We recently learned that the long-awaited Hellraiser reboot, first intimated by Clive Barker back in 2006, may finally be clawing its way out of a developmental quagmire. This time, the franchise is under new ownership, with Spyglass Media producing and David Bruckner slated to direct.
As is the norm with announcements of upcoming remakes, opinion was firmly divided between excited fans and the reboot-sceptical.
“What do you expect from horror?” said snotty non-genre fans, with the tone of an English teacher asking why you’re reading Stephen King instead of a proper book –usually one about people in the 1820s who want to get married or people in the 1960s who want to get divorced.
“Why can’t we have something original?” said horror fans, beaten down by big studios and their parade of cynical by-the-numbers re-imaginings.

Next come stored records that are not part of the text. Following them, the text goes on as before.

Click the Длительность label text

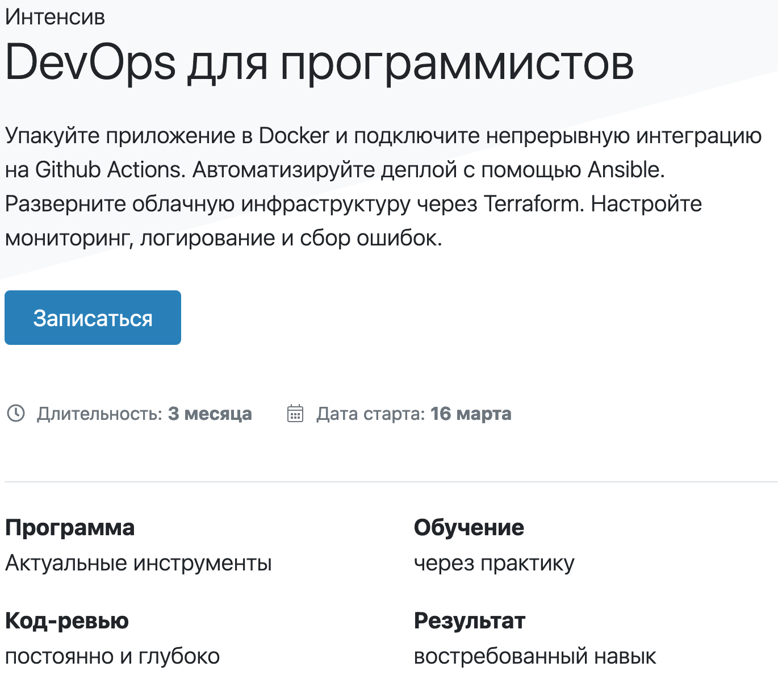click(x=100, y=414)
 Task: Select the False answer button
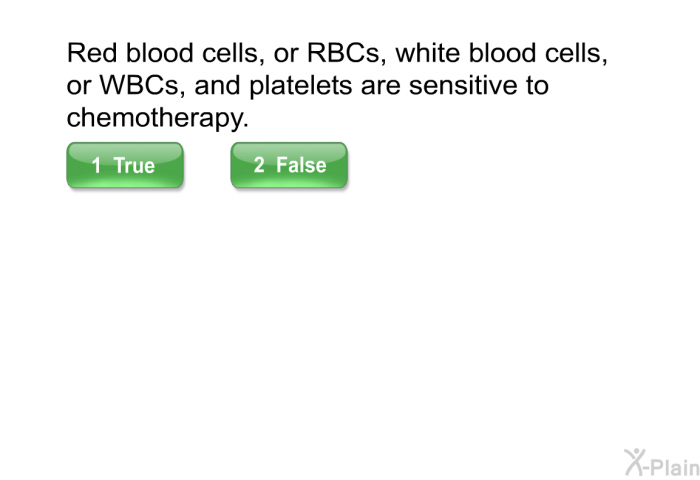289,165
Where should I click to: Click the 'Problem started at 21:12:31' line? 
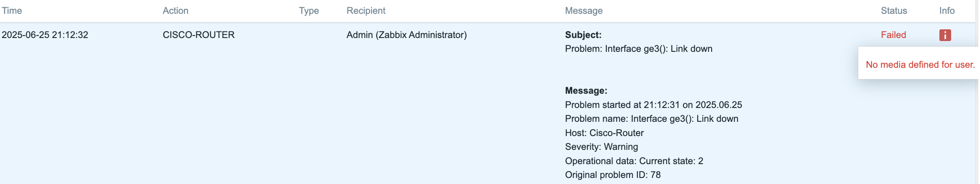click(654, 105)
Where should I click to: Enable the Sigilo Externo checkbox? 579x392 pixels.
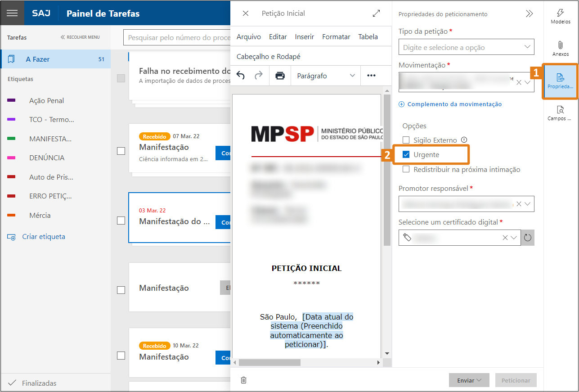click(406, 140)
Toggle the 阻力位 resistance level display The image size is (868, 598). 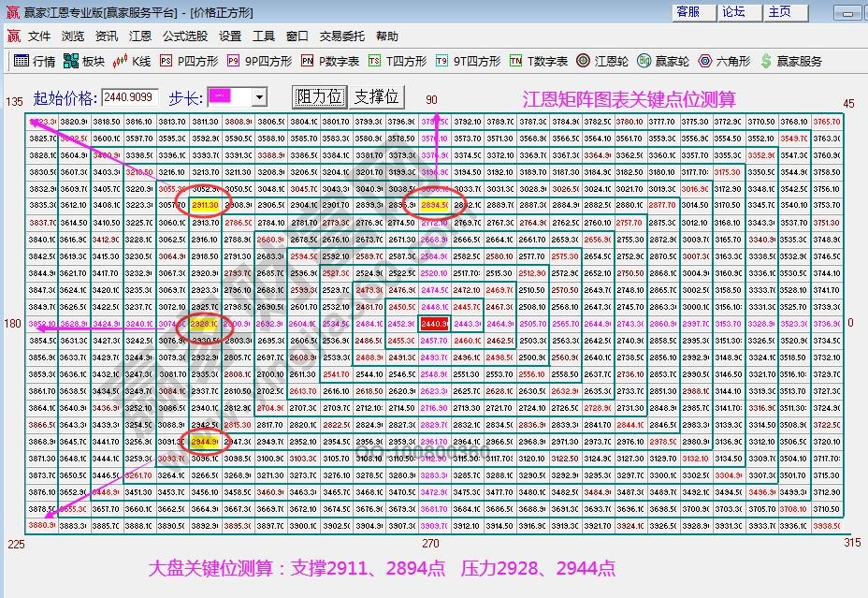(319, 95)
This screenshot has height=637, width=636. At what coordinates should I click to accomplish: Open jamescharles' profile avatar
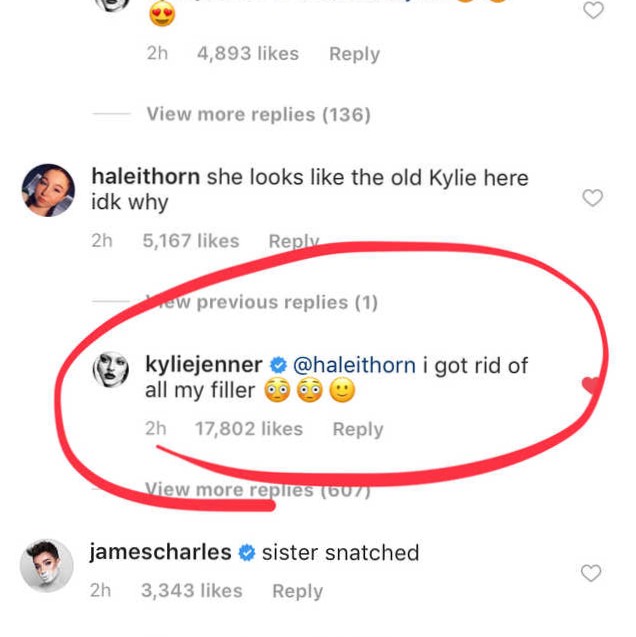point(47,565)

As for us, we’re firmly in the ‘tentatively excited’ camp. With a good team in place and a fun world to explore, we see no reason why this couldn’t be the shot in the arm the franchise needs.
A Difficult Few Years
At Dimension, the Hellraiser reboot languished in development hell for years, burning through directors at an astonishing rate. First announced by Clive Barker in 2006, the project has seen involvement from such figures as Pascal Laugier of Martyrs fame and Patrick Lussier and Todd Farmer after their 2009 My Bloody Valentine remake. All abandoned the project citing creative differences.
This was due in part to producer Bob Weinstein’s insistence that it be a family-friendly PG-13 affair, an absurd demand that betrays an absolute ignorance of the source material. In truth, Dimension have never treated the franchise in a way that would play to its strengths.
Hellraiser brims with weird energy, and filmmakers need to be given space and licence to explore its darker reaches. Instead, Dimension have insisted that the franchise mimic whichever slasher franchise was doing best at the time, never letting Hellraiser develop its own identity. Pretty soon, our enigmatic hell priest was spouting Freddie Kreuger-esque one-liners. The whole thing was a little undignified.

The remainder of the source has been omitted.